> Imagine the EU made a law requiring every country in the world follow their building codes whenever an EU citizen enters one of their buildings
You are reaching. I give you a better example: it does not matter where a building part is being produced, if it ends up in a building in Europe it needs to be up to the local building codes and to the regulations of the single market.
You think I am reaching, but the GDPR does act this way.
Lets say your visiting the USA as an EU citizen and you get a pizza delivery from a local small pizza shop. They put your name and delivery address in their computer in an MS Access database that makes stickers, emails the delivery guy's gmail account and a person delivers a pizza to you.
They have no idea your an EU citizen and they just put enough information into their computer that would violate the GDPR. They have no real way to comply unless they retrofit their computer system to some vendor that is GDPR compliant, if it even exists. Just deleting your info from the msaccess db and asking the delivery guy to delete their emails isn't enough for the GDPR. And a computer system retrofit for most business might as well be like asking them to retrofit their building as far as costs go.
The end effect might be just outright banning all EU citizens from doing business with various places, because it's just not worth the hassle.
'Sorry you cant stay at our hotel, we are not GDPR compliant'
'Sorry we won't deliver to you, we are not GDPR compliant'
'Sorry you can't enroll in our classes, we are not GDPR compliant'
'Sorry we won't treat you at this hospital, we are not GDPR compliant'
'Sorry you can't get a bank account with us, we are not GDPR compliant' (Like a lot of EU banks with US citizens with FATCA)

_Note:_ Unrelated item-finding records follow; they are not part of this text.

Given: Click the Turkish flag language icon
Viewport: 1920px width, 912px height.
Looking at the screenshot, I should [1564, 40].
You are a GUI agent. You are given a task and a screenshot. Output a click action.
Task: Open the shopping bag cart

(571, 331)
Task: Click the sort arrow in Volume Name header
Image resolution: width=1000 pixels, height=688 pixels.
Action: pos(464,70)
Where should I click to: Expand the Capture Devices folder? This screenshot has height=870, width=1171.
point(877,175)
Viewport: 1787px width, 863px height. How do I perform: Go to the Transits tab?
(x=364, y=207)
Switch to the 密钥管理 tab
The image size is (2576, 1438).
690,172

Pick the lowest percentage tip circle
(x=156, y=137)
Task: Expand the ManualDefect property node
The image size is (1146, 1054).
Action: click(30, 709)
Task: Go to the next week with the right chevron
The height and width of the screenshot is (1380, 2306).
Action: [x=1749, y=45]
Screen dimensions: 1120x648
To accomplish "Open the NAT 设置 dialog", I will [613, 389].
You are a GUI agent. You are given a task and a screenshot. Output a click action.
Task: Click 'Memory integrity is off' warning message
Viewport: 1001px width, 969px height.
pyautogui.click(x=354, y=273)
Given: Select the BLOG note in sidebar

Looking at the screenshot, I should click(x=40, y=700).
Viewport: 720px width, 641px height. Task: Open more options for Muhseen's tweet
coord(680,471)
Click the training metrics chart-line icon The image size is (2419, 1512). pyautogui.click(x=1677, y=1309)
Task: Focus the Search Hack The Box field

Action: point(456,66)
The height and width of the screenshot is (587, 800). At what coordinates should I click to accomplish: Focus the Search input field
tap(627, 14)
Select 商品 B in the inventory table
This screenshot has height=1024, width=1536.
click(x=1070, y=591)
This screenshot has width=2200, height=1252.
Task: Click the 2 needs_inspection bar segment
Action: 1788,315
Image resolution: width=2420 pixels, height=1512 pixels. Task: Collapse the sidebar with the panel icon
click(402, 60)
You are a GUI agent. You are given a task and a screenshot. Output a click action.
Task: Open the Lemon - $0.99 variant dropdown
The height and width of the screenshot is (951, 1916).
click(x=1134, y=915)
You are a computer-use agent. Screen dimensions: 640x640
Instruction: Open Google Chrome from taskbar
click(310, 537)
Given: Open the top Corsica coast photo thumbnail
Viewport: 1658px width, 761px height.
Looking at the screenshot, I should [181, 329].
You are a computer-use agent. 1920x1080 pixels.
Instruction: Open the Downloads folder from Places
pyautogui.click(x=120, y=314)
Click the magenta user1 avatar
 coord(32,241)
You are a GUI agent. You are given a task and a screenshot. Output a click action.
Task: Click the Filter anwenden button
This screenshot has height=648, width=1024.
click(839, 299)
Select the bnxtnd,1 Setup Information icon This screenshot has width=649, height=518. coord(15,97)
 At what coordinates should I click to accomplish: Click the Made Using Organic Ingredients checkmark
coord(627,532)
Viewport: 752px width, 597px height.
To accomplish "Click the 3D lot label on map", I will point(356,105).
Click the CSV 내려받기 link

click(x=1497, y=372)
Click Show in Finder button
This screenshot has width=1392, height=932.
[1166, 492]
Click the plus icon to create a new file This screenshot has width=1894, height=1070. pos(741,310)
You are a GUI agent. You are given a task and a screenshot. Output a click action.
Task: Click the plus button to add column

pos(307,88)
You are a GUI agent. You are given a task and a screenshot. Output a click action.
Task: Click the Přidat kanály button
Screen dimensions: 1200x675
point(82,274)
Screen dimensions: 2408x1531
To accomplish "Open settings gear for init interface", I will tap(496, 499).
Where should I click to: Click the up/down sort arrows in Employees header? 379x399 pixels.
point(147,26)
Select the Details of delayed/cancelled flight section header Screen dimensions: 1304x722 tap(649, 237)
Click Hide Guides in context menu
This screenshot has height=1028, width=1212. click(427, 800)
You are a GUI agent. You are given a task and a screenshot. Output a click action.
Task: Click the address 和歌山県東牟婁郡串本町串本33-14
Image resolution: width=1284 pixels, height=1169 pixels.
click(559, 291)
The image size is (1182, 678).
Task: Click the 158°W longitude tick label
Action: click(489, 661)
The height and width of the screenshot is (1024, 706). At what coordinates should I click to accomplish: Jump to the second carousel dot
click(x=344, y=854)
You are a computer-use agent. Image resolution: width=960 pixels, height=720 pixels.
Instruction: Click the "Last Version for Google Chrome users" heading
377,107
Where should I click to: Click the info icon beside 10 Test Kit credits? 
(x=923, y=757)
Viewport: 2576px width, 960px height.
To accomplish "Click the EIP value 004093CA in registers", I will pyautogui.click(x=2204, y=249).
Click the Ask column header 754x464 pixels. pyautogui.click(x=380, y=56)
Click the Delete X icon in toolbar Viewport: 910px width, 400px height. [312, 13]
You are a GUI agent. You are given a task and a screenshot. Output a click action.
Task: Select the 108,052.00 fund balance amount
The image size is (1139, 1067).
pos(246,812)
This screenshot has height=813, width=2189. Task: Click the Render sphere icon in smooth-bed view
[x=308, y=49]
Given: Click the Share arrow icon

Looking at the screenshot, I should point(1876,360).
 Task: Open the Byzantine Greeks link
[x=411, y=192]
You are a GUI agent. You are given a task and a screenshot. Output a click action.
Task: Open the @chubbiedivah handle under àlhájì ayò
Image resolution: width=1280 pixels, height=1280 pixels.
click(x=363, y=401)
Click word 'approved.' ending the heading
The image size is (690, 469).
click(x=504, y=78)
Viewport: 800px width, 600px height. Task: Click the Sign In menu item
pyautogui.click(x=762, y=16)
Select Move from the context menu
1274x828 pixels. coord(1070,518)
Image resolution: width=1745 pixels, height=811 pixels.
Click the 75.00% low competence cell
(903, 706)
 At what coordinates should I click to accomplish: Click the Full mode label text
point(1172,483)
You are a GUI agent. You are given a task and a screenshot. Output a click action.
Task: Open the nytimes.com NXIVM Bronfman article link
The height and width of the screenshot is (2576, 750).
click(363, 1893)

You clearly don't know what you are talking about.
Article 3 clearly states that it applies to
> the offering of goods or services, irrespective of whether a payment of the data subject is required, to such data subjects in the Union; or
> the monitoring of their behaviour as far as their behaviour takes place within the Union.
It does not apply EU citizens while traveling outside of the EU. It applies when you are monitoring or offering goods or services to someone in the EU.
> Lets say your visiting the USA as an EU citizen and you get a pizza delivery from a local small pizza shop
If that pizza store has no relation to the EU then there is no legal ground by which the GDPR could become relevant. There is no treaty which would establish some sory of leverage here.
//EDIT: which btw is unlike FATCA for which there actually are bilateral agreements.
You don't need a treaty to enforce the law, you just need a pizza shop owner who likes to vacation in europe sometimes. You carry out the default judgement if they ever arrive in the EU. The GDPR explicitly has a very global scope because it is targeting companies in and out of the EU.
I wouldn't really have much of a problem with the GDPR if it had some small business and non-eu business exceptions. It doesn't and regulators saying 'trust us we wont prosecute the easy to prosecute!' makes most businesses uneasy.
It doesn't and regulators saying 'trust us we wont prosecute the easy to prosecute!' makes most businesses uneasy.
Indeed.
Let's not forget that the EU and national governments have form when it comes to this sort of thing. The new EU VAT rules on digital sales a few years back were similarly overweight, and they really did result in a lot of microbusinesses either literally shutting down or just plain breaking the law.
A lot of slightly larger ones, my own included, went to considerable lengths to update systems to comply, but with hindsight would have simply declined custom from any (other) EU nation instead because the overheads were and continue to be excessive.
Those same rules really did also result in national tax authorities abusing their new-found powers to go after businesses in other countries within the EU, sometimes through their own incompetence rather than any legitimate grievance, resulting in some very scary threats being received by other small businesses.
It's tough to give much credit to arguments about regulators exhibiting common sense and moderation when the evidence of previous sweeping EU rule changes suggests we shouldn't count on that.
The law itself does not even put itself into scope. You either need a treaty (Article 3, paragraph 3) or the data subject or processing is in the union.
How is that different from say Dimitry Sklyarov, a Russian who broke a US law while living in Russia, who later goes to the US for a convention and gets arrested and thrown in jail?
That's how it should be. Sadly the EU is taking a very different approach of trying to set laws for the whole world based on very unclear (and definitely unprecedented) requirements. It's true that they will have no jurisdiction over the pizza guy - just until he comes to the EU or to an allied country. Another comment talks about how it's very likely that GDPR will be a requirement of trade deals.
Even then not. The territorial scope in Article 3 of the GDPR is not that far reaching. It applies to processors with establishment in the EU, non union data processors who perform a service to data subjects in the union or the case of the pizza guy:
> 3. This Regulation applies to the processing of personal data by a controller not established in the Union, but in a place where Member State law applies by virtue of public international law.
So unless there is a treaty that puts GDPR into scope, the pizza guy is fine.
You are reaching. I give you a better example: it does not matter where a building part is being produced, if it ends up in a building in Europe it needs to be up to the local building codes and to the regulations of the single market.